* _AIM OF THE TASK_: Using the records below, transcribe word for word the stretch from the line that contains "jums.academy (378, 902)" through the line that contains "info@sopra-koblenz.de (684, 827)", both end lines included, and nothing else.

* _DATA_:
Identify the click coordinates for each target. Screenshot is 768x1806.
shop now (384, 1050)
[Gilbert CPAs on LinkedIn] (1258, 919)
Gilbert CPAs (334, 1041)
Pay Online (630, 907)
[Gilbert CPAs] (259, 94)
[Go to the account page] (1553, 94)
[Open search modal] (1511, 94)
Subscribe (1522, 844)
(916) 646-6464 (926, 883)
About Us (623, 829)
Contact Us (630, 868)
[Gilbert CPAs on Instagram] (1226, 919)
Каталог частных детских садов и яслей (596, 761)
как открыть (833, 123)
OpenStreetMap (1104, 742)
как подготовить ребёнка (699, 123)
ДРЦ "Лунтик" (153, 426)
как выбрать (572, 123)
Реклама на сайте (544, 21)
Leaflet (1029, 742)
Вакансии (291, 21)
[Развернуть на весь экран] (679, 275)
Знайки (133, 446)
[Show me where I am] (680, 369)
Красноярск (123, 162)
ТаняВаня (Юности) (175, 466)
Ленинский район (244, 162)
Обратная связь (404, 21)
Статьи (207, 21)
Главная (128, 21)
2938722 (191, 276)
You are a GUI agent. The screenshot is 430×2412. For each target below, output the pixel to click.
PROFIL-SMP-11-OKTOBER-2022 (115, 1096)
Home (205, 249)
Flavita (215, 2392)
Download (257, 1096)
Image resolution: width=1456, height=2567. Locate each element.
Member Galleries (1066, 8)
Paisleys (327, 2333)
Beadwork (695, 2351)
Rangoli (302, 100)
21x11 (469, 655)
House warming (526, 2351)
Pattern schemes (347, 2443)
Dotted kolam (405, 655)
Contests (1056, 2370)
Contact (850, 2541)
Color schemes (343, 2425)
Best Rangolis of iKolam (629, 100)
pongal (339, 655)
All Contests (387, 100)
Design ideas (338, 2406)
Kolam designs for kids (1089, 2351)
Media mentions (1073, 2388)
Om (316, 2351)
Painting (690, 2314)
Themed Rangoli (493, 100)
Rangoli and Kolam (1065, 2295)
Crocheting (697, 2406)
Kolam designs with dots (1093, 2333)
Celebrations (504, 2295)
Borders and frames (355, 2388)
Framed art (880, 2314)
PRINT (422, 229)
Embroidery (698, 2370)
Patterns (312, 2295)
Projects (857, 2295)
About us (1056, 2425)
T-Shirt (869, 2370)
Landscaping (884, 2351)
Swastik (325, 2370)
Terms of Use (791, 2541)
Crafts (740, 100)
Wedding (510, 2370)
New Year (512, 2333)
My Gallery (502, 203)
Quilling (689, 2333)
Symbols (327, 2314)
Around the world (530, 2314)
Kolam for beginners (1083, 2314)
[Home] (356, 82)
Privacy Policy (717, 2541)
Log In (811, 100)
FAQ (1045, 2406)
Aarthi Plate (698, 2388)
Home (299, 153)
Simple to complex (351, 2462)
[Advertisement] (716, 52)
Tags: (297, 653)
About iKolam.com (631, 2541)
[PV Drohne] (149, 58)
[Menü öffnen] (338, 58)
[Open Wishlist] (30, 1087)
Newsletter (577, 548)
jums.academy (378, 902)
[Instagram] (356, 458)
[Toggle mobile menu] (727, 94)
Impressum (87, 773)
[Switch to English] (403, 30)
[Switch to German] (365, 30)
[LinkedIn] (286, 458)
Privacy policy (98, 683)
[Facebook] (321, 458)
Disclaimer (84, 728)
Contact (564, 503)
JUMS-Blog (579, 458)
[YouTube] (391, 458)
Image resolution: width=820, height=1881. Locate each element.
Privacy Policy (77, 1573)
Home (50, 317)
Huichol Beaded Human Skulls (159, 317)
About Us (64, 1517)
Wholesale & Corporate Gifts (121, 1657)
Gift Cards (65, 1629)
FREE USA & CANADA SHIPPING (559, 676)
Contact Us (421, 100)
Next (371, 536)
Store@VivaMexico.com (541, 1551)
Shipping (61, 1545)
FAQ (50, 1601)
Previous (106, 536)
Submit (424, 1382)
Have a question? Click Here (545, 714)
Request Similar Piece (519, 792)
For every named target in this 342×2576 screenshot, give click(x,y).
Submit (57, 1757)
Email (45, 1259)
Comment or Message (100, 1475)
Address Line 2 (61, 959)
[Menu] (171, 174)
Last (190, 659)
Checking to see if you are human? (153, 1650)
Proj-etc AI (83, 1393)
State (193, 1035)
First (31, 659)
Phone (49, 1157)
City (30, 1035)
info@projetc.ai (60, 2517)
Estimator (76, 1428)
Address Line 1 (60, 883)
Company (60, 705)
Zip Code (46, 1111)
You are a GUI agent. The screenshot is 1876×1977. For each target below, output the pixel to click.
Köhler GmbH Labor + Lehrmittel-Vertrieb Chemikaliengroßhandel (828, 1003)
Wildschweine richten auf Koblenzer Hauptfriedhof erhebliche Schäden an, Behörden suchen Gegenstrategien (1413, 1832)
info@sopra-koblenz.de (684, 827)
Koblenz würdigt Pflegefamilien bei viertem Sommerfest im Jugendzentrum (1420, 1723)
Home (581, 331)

* _FINAL ANSWER_:
jums.academy (378, 902)
[Instagram] (356, 458)
[Toggle mobile menu] (727, 94)
Impressum (87, 773)
[Switch to English] (403, 30)
[Switch to German] (365, 30)
[LinkedIn] (286, 458)
Privacy policy (98, 683)
[Facebook] (321, 458)
Disclaimer (84, 728)
Contact (564, 503)
JUMS-Blog (579, 458)
[YouTube] (391, 458)
Image resolution: width=820, height=1881. Locate each element.
Privacy Policy (77, 1573)
Home (50, 317)
Huichol Beaded Human Skulls (159, 317)
About Us (64, 1517)
Wholesale & Corporate Gifts (121, 1657)
Gift Cards (65, 1629)
FREE USA & CANADA SHIPPING (559, 676)
Contact Us (421, 100)
Next (371, 536)
Store@VivaMexico.com (541, 1551)
Shipping (61, 1545)
FAQ (50, 1601)
Previous (106, 536)
Submit (424, 1382)
Have a question? Click Here (545, 714)
Request Similar Piece (519, 792)
For every named target in this 342×2576 screenshot, give click(x,y).
Submit (57, 1757)
Email (45, 1259)
Comment or Message (100, 1475)
Address Line 2 (61, 959)
[Menu] (171, 174)
Last (190, 659)
Checking to see if you are human? (153, 1650)
Proj-etc AI (83, 1393)
State (193, 1035)
First (31, 659)
Phone (49, 1157)
City (30, 1035)
info@projetc.ai (60, 2517)
Estimator (76, 1428)
Address Line 1 (60, 883)
Company (60, 705)
Zip Code (46, 1111)
You are a GUI agent. The screenshot is 1876×1977. For each target below, output the pixel to click.
Köhler GmbH Labor + Lehrmittel-Vertrieb Chemikaliengroßhandel (828, 1003)
Wildschweine richten auf Koblenzer Hauptfriedhof erhebliche Schäden an, Behörden suchen Gegenstrategien (1413, 1832)
info@sopra-koblenz.de (684, 827)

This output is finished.